Citing ISIS activity in Kirkuk, al-Rumba and Sinjar, the ITIC report says that “terrorist attacks and guerrilla warfare can be expected to continue in other arenas to divert attention and resources from the campaign for Mosul and to raise the morale of ISIS’s supporters in Iraq and Syria and beyond.” 

Israel’s connection to the Mosul area traces back to the British Mandate period before the proclamation of the state, when a pipeline ran from the oil fields in Kirkuk through Jordan to the port of Haifa. The assumption is that ITIC reports are based on human, signal and open source intelligence. 

Israel has long maintained a policy of providing covert military assistance to Kurdish groups, and in the past decade extended increased humanitarian aid to the both Kurds and Yazidi Christians in northern Iraq. 

The updated ITIC assessment for Mosul concludes that the conquest will take months with ISIS resisting the advance by using hit-and-run tactics to compensate for the larger forces assembled against them. 

Like Hamas in Gaza, ISIS has dug a substantial network of tunnels to stage surprise attacks and abduct invaders while they blend into the civilian population, who they use as human shields. 

The report raises doubt about the ability of a heterogeneous coalition carrying out the attack on Mosul to effectively conduct itself “the morning after” conquest of the city. 

Sunday, as Shiite militiamen said they were sending some 15,000 fighters to join the battle, the ITIC warned religious factionalism will complicate the “liberation” of Mosul. 

“Overcoming the massive tangle of religious-sectarian rivalries between the city’s Sunni residents and the Shiite Iraqi regime is likely to impede rebuilding of the city, managing daily life for its large population and the establishment of a functioning local services,” the report says. 

Israel’s army has tended to downplay the threat of ISIS military activity in Syrian parts of the Golan Heights and in the Egyptian Sinai since they are largely directed at Cairo and Damascus instead of Tel Aviv. 

But the country’s intelligence agencies are more sensitive to the ISIS threat.
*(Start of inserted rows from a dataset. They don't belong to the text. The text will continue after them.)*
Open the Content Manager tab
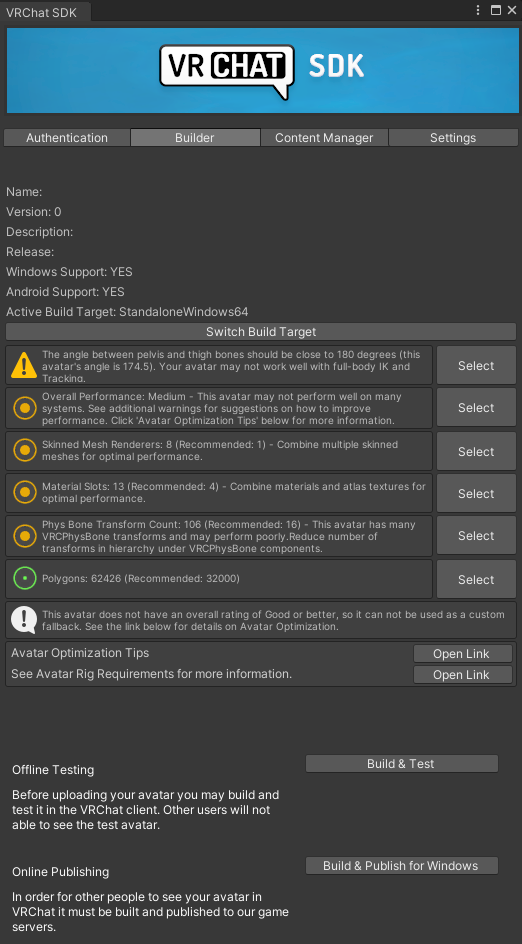Viewport: 522px width, 944px height. [324, 138]
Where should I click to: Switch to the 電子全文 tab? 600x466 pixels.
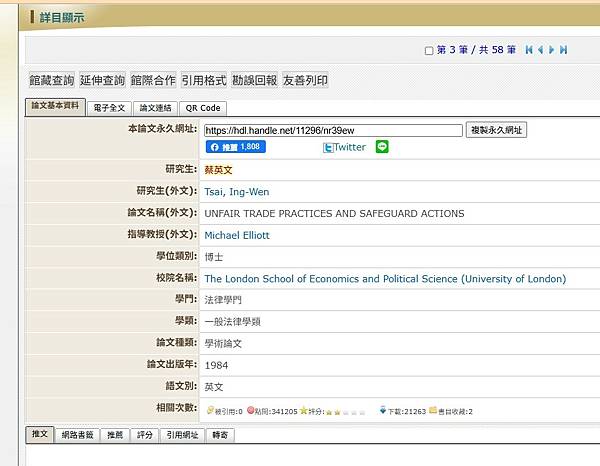(x=109, y=108)
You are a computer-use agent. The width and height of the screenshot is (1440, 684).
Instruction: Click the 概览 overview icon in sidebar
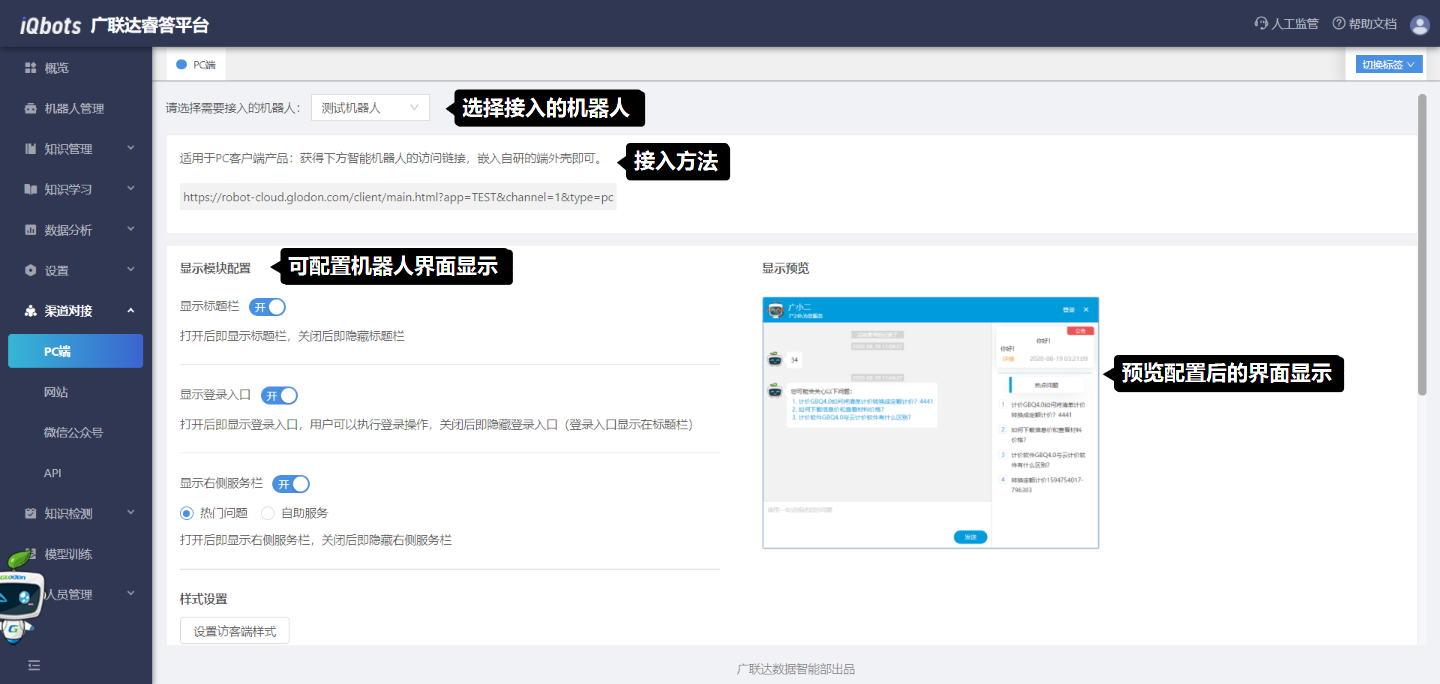(x=30, y=68)
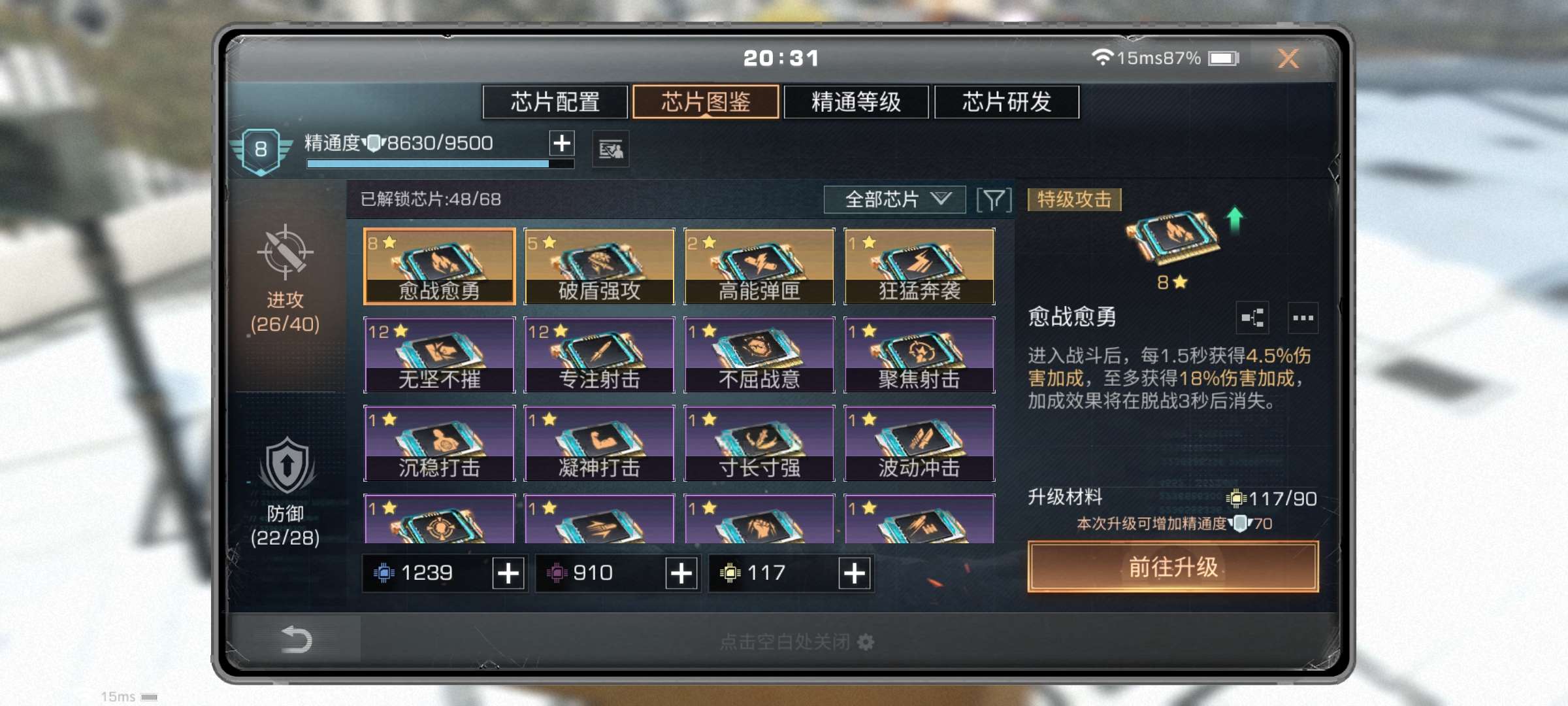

Over the past two years, ISIS has made its influence felt in Gaza and the West Bank and successfully recruited several dozen Israeli Arabs. 

Just as the assault on Mosul began, Israel’s internal security agency, Shin Bet, announced the arrest of an Arab-Israeli couple who had joined ISIS. In the indictment brought before a court in Haifa last week, the agency charged 41-year-old Wissam and 30-year-old Sabarin Zabidat on felony counts of illegal travel to an enemy state and enlisting in ISIS. 

Court papers include interrogation transcripts from Wissam Zabidat who said he underwent military training and indoctrination with ISIS in Iraq. 

According to the service, Wissam participated in “operational activity in the framework of guarding Daesh [ISIS] installations close to the combat zone and participated in raids on Iraqi Army positions.” 

During one such raid, he was wounded in the foot and was evacuated to an ISIS hospital in Mosul. Following the injury, Sabarin took to social media to contact her family in Israel and arrange for ransom funds to escape the caliphate. 

“It should be emphasized that the phenomena of Israelis leaving for Syria and Iraq is grave and dangerous,” said a Shin Ben spokesman.